**** Extracted entries
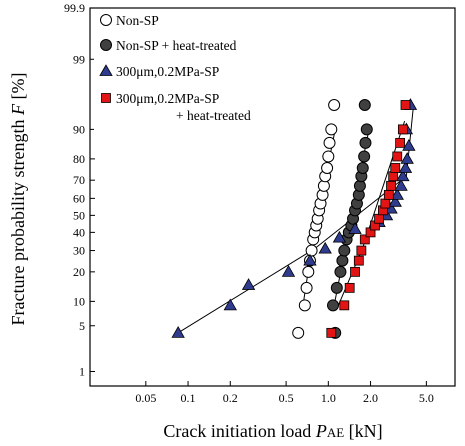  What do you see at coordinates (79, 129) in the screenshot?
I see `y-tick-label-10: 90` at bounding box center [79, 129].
********
**** Extracted entries
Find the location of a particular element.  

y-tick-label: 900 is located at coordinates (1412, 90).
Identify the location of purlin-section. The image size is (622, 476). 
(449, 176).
********
**** Extracted entries
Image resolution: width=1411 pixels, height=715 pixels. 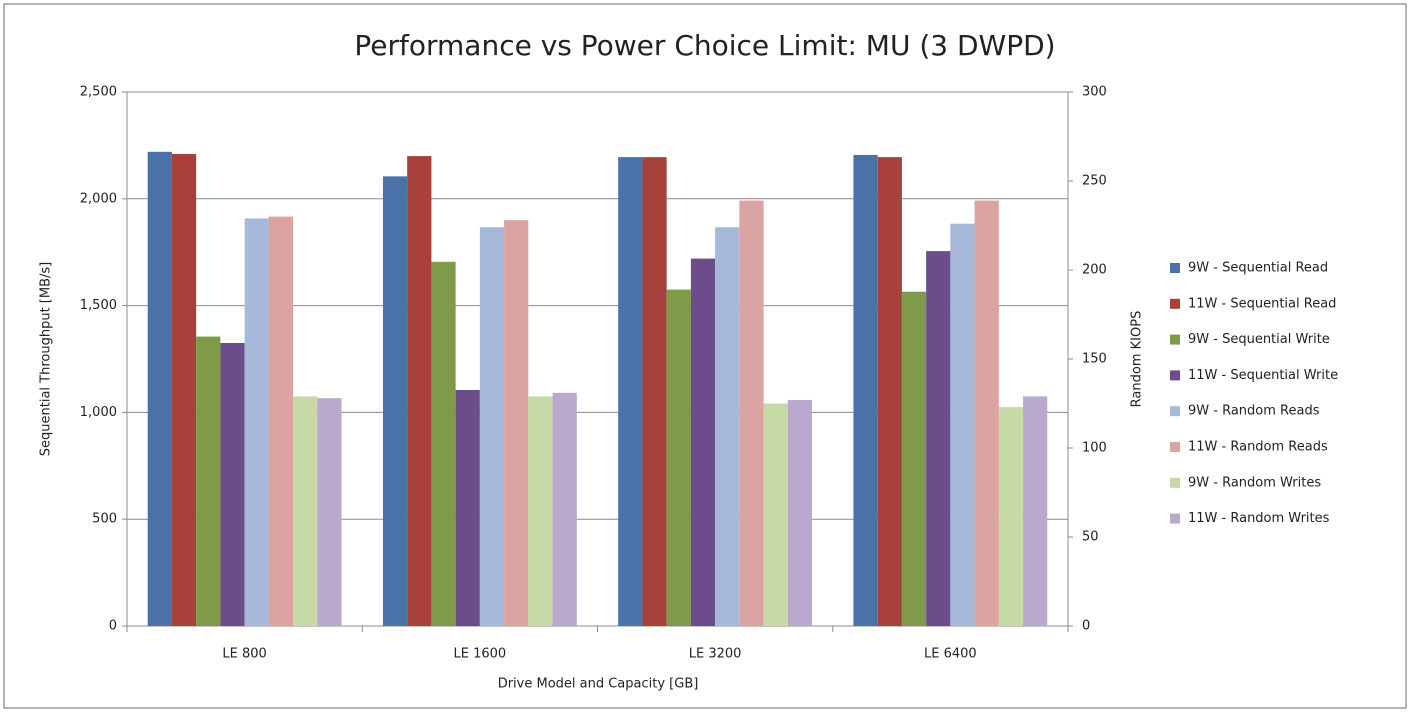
********
Task description - Please extract the rows from the line with "Find the location of a particular element." to the line with "(449, 176).", both included, and repeat them exactly.

Answer section -
Find the location of a particular element.  

y-tick-label: 900 is located at coordinates (1412, 90).
Identify the location of purlin-section. The image size is (622, 476). 
(449, 176).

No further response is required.